カミナ:記憶にある限り、本当に小さな子どもの時からよ。私が覚えている一番昔の思い出は、ロサンゼルスにある父親のアパレル会社のワークショップでのものかな。「モスキートヘッド(MOSQUITOHEAD)」というブランド名で、ザ・ヴェルヴェット・アンダーグラウンド(The Velvet Underground)やジミ・ヘンドリックス(Jimi Hendrix)とかいろんなバンドのプリントTシャツを出していたの。だから、小さなころから素晴らしいロックアイコンのイメージにたくさん触れてきたというわけ。それが私と音楽が出合った初めての経験ね。

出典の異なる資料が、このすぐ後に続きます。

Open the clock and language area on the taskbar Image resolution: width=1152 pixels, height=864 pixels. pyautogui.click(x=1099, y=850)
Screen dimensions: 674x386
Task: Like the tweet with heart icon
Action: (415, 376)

——作品を作るインスピレーション源や、影響を受けてきたアーティストは?
カミナ:世の中の状況と、自分の経験。さまざまなことからインスピレーションを受けるから、私の音楽もいろんなジャンルにまたがっているんだと思う。影響を受けたアーティストはたくさんいるわ。スージー・スー(Siouxsie Sioux)、エム・アイ・エー(M.I.A.)、コーン(Korn)、システム・オブ・ア・ダウン(System of a Down)、そして両親が聴いていたもっと昔のバンドとか。中学生のころはエム・エフ・ドゥーム(MF DOOM)やウータン・クラン(Wu Tang Clan)を、大学生になってからはゲサフェルスタイン(Gesaffelstein)なんかのエレクトロ系のアーティストも聴いていたな。今となってはあまり聴いていないアーティストもいるけれど、ジャンルを問わず聴いてきた積み重ねが今の音楽性につながっているのは間違いないわ。
——コロナの前と後で環境の変化は?
カミナ:幸運なことに、ほとんど変わってないの。もともと、自分のベッドルームで作業をしたり、録音したりしていたから。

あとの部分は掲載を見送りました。